Karya Tulis dan Khazanah Keilmuan
Abd al-Shamad mulai menghasilkan karya tulis keilmuan sejak berumur 28 tahun (1178/1765). Sedikitnya terdapat dua puluh tujuh karya yang sudah teridentifikasi sebagai peninggalannya, dan jumlah tersebut diperkirakan masih akan bertambah mengikut upaya pencarian dan pengkajian yang masih dilakukan terhadap warisan keilmuannya. Karya tulisnya yang beredar luas di dunia Melayu ialah Hidayat al-Salikin dan Sayr al-Salikin. Sementara di Timur Tengah, judul yang paling dikenal ialah Fadha’il al-Ihya li al-Gazali.

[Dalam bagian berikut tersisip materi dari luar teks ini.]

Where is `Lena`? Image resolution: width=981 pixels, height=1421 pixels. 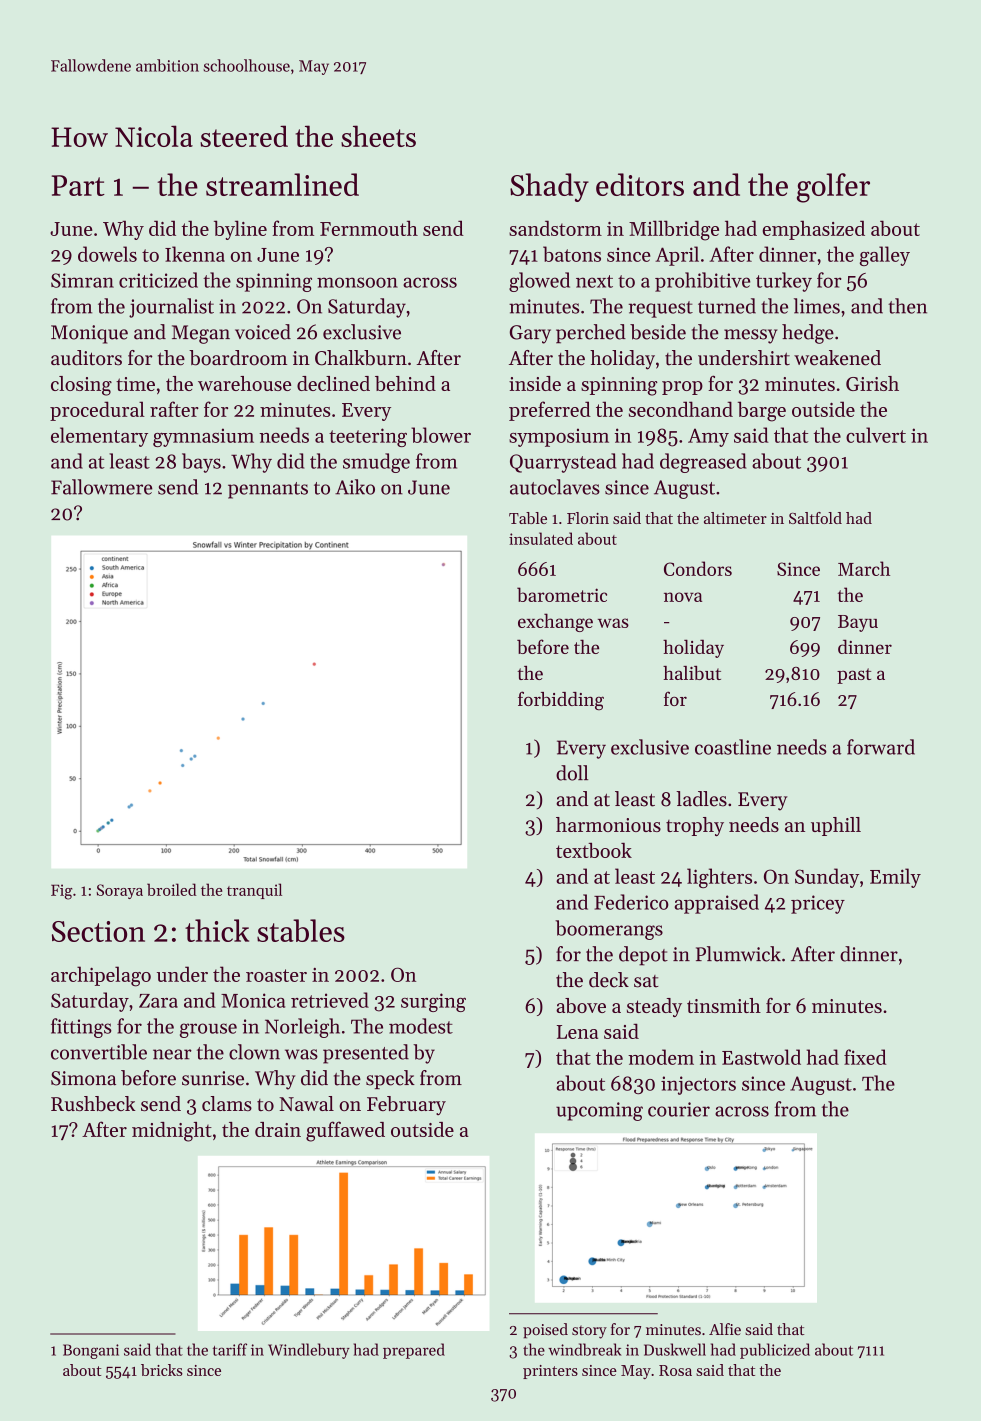 Lena is located at coordinates (577, 1032).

Tradisi keilmuan palimbani (merupakan tradisi keilmuan Islam yang terbentuk di Palembang pada masa itu) mempunyai karakteristik neo-sufisme Ghazalian (berpijak kepada karya-karya Imam al-Ghazali) yang mengintegrasikan secara baik perspektif Ibn ‘Arabi (Abd al-Shamad tidak menolak karya-karya Ibn ‘Arabi dan para pengikutnya, tetapi menyarankan hal tersebut ditempuh bagi pejalan ruhani yang sudah berada pada tingkat muntahi), memperkenalkan fikih tasawuf, terbuka terhadap (dan memperkaya tradisi Melayu dengan) khazanah intelektual Islam yang beragam, serta mendorong aktivisme sosial dan intelektual. Maka tidaklah berlebihan jika selama periode abad ke-18 dan 19 tradisi palimbani dinilai berhasil memberikan arah dan kecenderungan baru bagi peradaban Islam di dunia Melayu-Nusantara.

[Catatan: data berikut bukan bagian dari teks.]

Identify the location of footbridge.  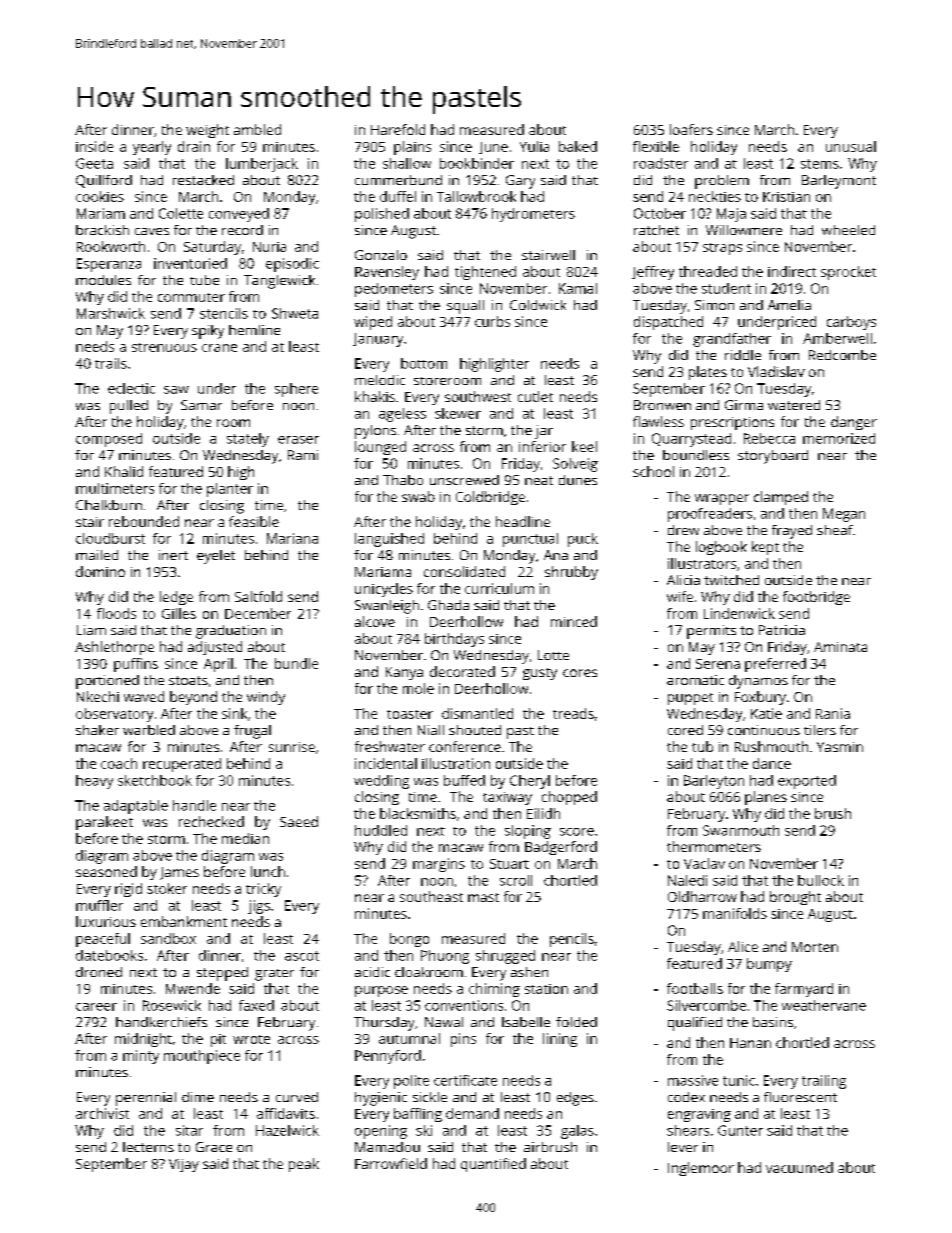
(816, 598).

Demikianlah sedikit tulisan mengenai Syekh Abd al-Shamad al-Palimbani. Sebenarnya riwayat hidup beliau begitu luas (karena banyak peneliti yang berhasil menafsirkan sumber-sumber terkait beliau), perjalanan intelektualnya begitu panjang dan penuh kegigihan juga gairah akan ilmu, tak berlebihan terutama bagi kita para penuntut ilmu untuk membaca lebih dalam tentang beliau melalui sumber-sumber yang ada dan meraup pelajaran serta hikmah sebanyak-banyaknya, kiranya agar api semangat dalam diri kita dapat kembali menyala bahkan berkobar hingga pada akhirnya mampu meneladani sosok seperti beliau.
Selawat dan salam semoga tercurah kepada para nabi, keluarga juga sahabat beliau, dan orang-orang beriman yang mengikuti jejak mereka. Aamiin.
Referensi:
Abdullah, Mal An. 2015. SYAIKH ABDUS-SAMAD AL-PALIMBANI. Yogyakarta: Pustaka Pesantren.
Arifin, Miftah. 2013. Sufi Nusantara: Biografi, Karya Intelektual, dan Pemikiran Tasawuf. Yogyakarta: Ar-Ruzz Media.
Azra, Azyumardi. 2013. JARINGAN ULAMA Timur Tengah & Kepulauan Nusantara Abad XVII & XVIII: Akar Pembaruan Islam Indonesia. Depok: Kencana.
Bimas Islam. 2023. Moderasi Beragama Perspektif BIMAS ISLAM. Jakarta: Ditjen Bimas Islam Kementerian Agama.
Mulyati, Sri. 2006. TASAWUF NUSANTARA: Rangkaian Mutiara Sufi Terkemuka. Jakarta: Kencana.